Types of wounds we treat

Wounds vary greatly in terms of size, severity, cause and healing time. A wound is classified as "non-healing" or "chronic" if it has lasted for more than one month. In addition to being painful, chronic wounds can also be a danger to your overall health. The physicians at our Wound Care Center are available to provide the medical intervention needed to facilitate wound healing.

Chronic wounds can be treated through a variety of therapies, which will be determined by the size, location and nature of your wound. We commonly treat the following types of wounds:

  • Abrasion—A wound caused by scraping or dragging a body part against another surface, such as a wound sustained in a motorcycle accident or fall.
  • Laceration—A wound that is often deeper than an abrasion and has no pattern, as the skin has often sustained a deep cut.
  • Incision—A wound that is caused by a sharp object, usually one that has a blade. The wound may be deep and cut through tissue and ligaments.
  • Avulsion—A wound caused by an animal bite or accident involving cars or machinery that forcefully separates the tissue.
  • Puncture—A wound that is caused by an object piercing tissue. Internal bleeding may occur because punctures sometimes go deep into tissue.

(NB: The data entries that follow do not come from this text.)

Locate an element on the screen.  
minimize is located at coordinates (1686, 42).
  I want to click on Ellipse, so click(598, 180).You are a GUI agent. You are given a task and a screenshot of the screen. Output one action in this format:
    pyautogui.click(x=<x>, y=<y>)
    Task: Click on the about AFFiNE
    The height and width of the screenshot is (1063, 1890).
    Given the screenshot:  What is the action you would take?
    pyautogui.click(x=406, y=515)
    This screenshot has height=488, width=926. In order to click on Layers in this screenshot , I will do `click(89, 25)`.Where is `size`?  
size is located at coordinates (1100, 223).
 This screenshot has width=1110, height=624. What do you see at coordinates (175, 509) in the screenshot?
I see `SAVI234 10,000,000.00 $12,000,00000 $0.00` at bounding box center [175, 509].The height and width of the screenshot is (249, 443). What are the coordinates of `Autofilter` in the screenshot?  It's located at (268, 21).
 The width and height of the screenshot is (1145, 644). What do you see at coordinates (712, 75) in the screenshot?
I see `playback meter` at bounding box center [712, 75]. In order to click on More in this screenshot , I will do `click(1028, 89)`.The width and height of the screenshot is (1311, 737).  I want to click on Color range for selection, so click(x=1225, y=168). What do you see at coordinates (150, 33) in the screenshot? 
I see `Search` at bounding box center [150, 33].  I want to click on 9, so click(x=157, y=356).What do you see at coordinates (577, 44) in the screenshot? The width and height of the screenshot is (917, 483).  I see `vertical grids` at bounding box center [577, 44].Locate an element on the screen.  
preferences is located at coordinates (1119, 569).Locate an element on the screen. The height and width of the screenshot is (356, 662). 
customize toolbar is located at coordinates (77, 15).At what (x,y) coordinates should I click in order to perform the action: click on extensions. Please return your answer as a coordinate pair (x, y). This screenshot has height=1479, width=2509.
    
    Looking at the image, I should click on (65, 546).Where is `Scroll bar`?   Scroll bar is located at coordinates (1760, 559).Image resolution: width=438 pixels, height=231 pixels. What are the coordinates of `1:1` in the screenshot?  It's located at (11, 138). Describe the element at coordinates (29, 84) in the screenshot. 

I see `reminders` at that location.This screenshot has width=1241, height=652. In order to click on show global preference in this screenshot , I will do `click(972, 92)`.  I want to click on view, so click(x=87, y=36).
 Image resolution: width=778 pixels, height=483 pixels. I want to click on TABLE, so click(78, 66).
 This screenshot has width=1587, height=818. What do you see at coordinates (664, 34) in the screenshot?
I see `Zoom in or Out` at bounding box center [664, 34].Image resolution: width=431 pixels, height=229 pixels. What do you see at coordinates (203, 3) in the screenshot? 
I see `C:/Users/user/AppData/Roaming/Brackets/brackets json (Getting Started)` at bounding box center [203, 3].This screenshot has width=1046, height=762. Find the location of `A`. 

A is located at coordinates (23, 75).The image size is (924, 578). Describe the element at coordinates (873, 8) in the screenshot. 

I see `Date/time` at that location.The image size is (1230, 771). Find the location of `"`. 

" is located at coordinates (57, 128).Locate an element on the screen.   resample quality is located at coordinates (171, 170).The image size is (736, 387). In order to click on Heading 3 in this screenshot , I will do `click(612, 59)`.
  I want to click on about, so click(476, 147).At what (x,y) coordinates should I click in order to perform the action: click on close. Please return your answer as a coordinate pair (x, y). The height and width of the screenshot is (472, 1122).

Scheduling an appointment with one of the specialists at the Wound Care Center is the first step for your wound treatment.

Hyperbaric medicine

We are proud to offer hyperbaric oxygen therapy (HBOT), an advanced wound healing treatment, at our Wound Care Center. This is a therapy that allows you to enter a hyperbaric chamber where you breathe pure oxygen in a pressurized environment. The increase of pure oxygen in the blood stream allows for an expedited rate of healing, as higher amounts of healthy, oxygen rich blood are delivered directly to the wound.

Wound healing process

A normal, healing wound typically follows three stages of healing:

  • Phase one—This is when special cells gather to form a seal around damaged blood vessels and nerves while other cells start cleaning the wound.
  • Phase two—Growth factors, which are found in the proteins of certain types of blood cells, stimulate the formation of new connective tissue to promote wound healing.
  • Phase three—Collagen forms and provides the structure and strength needed to create a new outer layer of skin.

The entire wound healing process can take up to two years for final strength and structure to be fully developed. However, this wound healing process can be impaired by internal and external factors, such as:

  • Certain conditions, such as diabetes and vascular disorders
  • Infection
  • Insufficient blood supply
  • Insufficient flow of oxygen
  • Malnutrition
  • Medical treatments, such as radiation therapy, chemotherapy and steroid medications

Talk to your doctor about your health and how to prevent chronic wounds.

Preventing chronic wounds

If any of the factors above apply to you, you may be at a greater risk for developing a chronic, non-healing wound. Luckily, there are preventive measures you can take to reduce your chance of developing a chronic wound, including:

  • Visit your doctor promptly if you have an injury. Even minor conditions, such as skin tears, can develop into chronic wounds.
  • Notify your doctor if your wound is not healing after one month of treatment.
  • Keep pressure off the wounded area.
  • Do not use peroxide, bleach, iodine or other products to clean your wound until discussing this with your healthcare provider.
  • If you have diabetes, focus on controlling your blood glucose level through diet, exercise and any prescribed medication. Abnormal glucose levels can interrupt the healing process.
  • If you have diabetes or vascular disease, practice proper foot care and always wear properly fitting shoes.

Coming to the Wound Care Center

The Wound Care Center is located next door to Bayonet Point Hospital in the Hospital Medical Plaza. Our center is open Monday through Friday from 8:00am to 4:00pm and Friday from 8:00am to 2:00pm. Free parking is available.